Aku menolehkan kepala ke samping dan menemukan sosok Edward yang sedang berdiri di sana. Lelaki berkacamata itu berdiri tepat di sebelahku dengan tas yang tersampir di pundak kanan, sementara tangannya memegang beberapa buku pelajaran yang lumayan tebal. Lelaki itu memang murid yang rajin dan teladan. Nggak heran, sih, kalau namanya selalu menduduki peringkat satu di kelas dan top 10 di peringkat paralel.
Aku baru menyadari hal itu beberapa bulan terakhir karena Edward baru pindah ke sekolah ini sejak kami kelas 2 SMA. Jadi, kepintarannya yang lumayan menarik perhatian baru tertangkap olehku sejak dia mendapatkan jabatan ketua OSIS. Saat itu, aku ingat sekali, aku mendengar pidatonya sebagai pemimpin upacara dan jujur semua ucapannya membuatku terkesima dan menobatkannya sebagai salah satu temanku yang memiliki otak encer.

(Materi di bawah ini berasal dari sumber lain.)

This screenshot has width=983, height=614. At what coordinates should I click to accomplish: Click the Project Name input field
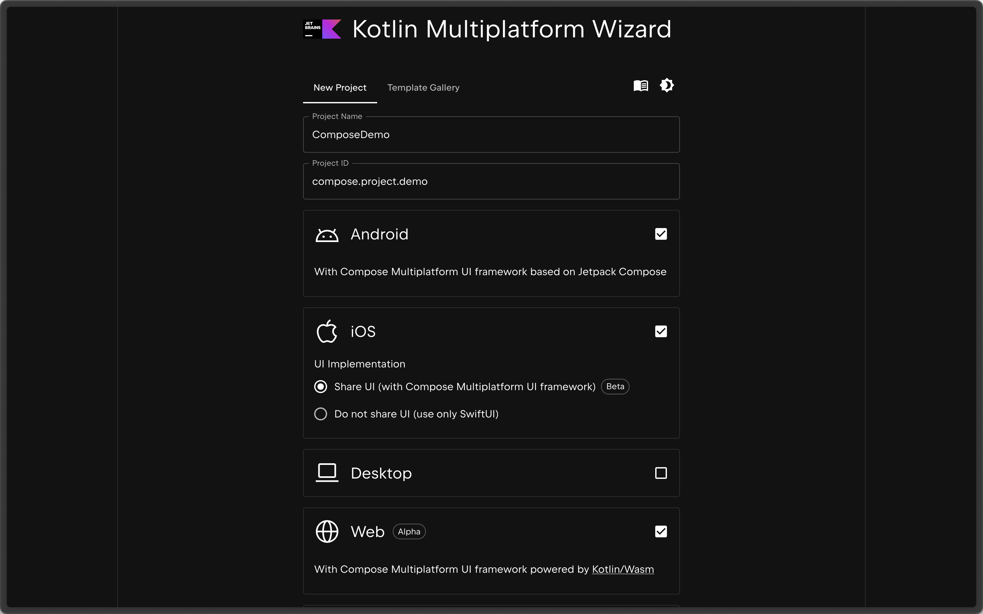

"Hei," tegur Edward sembari menggoyangkan telapak tangannya di depan wajahku. "Kenapa malah bengong?" lanjut lelaki itu bertanya ketika mendapati keterdiamanku.

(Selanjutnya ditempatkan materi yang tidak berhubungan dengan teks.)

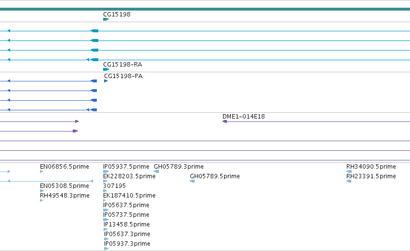Screen dimensions: 410x251
Task: Select the IP05737.5prime EST glyph
Action: click(x=106, y=220)
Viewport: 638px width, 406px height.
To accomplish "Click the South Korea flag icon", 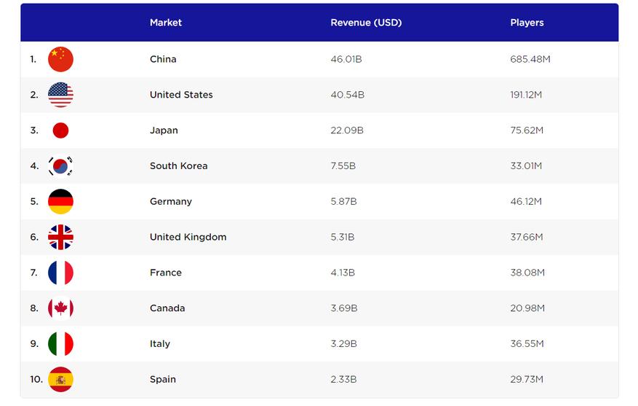I will click(x=60, y=166).
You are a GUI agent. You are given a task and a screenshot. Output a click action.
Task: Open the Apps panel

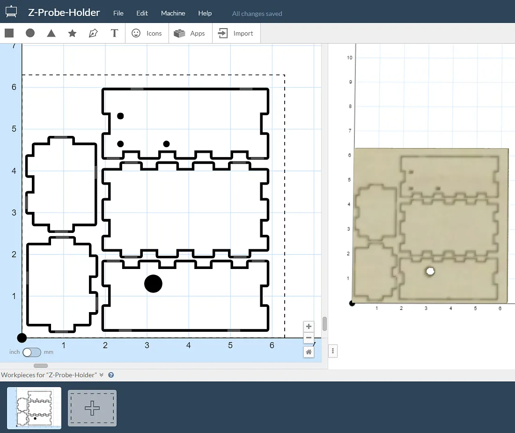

Aku yang baru tersadar dari lamunanku pun lantas menggelengkan kepala. "Eh, maaf, maaf. Aku melamun lagi ...," ujarku sembari tersenyum canggung.
“Tadi kamu tanya apa, Ed?” lanjutku bertanya karena nggak terlalu jelas menangkap pertanyaan yang baru saja dilontarkan oleh Edward.
"Mau pulang sama aku nggak?" tanya Edward menawarkan sekali lagi.
"Memangnya nggak ngerepotin kamu?" Aku balik bertanya.
"Nggaklah. Ayo, keburu hujuannya makin deras nanti," ajak Edward yang sudah berjalan di depanku.
Aku menganggukkan kepala kemudian mengekori langkah Edward dari belakang. Toh, kenapa aku harus menolak tumpangan lelaki itu jika dia sendiri nggak merasa keberatan untuk memberikan tumpangan padaku, ‘kan? Entah hanya perasaanku saja atau bukan, tetapi rasanya Edward sengaja memperlambat gerakan kakinya sehingga langkah kami kini sejajar. Ah, sudahlah. Aku nggak ingin berpikir terlalu banyak dan jatuhnya malah menjadi terlalu percaya diri. Lupakan saja!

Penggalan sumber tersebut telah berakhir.